● Your goal: Find the word "agent" in the data. Return every line where it appears.

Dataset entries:
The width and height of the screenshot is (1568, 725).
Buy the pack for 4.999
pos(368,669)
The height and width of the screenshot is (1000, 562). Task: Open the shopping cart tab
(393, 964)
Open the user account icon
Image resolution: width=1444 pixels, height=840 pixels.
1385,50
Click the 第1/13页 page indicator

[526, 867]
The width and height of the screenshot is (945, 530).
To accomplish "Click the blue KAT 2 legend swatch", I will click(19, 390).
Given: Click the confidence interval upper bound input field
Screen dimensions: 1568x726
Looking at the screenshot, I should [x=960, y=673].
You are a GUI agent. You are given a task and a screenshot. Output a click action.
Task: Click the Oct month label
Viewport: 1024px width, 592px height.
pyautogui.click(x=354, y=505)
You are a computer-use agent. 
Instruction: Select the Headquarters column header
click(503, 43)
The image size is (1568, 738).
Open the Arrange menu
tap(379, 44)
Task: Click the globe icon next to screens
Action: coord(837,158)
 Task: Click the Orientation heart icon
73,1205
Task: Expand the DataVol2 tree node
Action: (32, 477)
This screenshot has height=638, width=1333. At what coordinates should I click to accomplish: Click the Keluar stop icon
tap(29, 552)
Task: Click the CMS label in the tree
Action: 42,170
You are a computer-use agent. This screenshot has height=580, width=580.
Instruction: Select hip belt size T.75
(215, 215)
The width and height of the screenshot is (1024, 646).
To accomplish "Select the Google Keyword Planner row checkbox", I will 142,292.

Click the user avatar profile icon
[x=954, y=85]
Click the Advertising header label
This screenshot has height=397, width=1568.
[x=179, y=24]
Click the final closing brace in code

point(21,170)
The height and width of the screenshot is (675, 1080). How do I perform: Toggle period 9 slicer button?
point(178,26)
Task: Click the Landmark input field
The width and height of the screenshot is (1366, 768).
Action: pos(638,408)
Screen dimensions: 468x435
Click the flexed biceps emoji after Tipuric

● Answer box:
You are a GUI agent. You are given a task and a screenshot. Output a click action.
You are a computer-use agent. 
You are a computer-use agent. This screenshot has height=580, width=580.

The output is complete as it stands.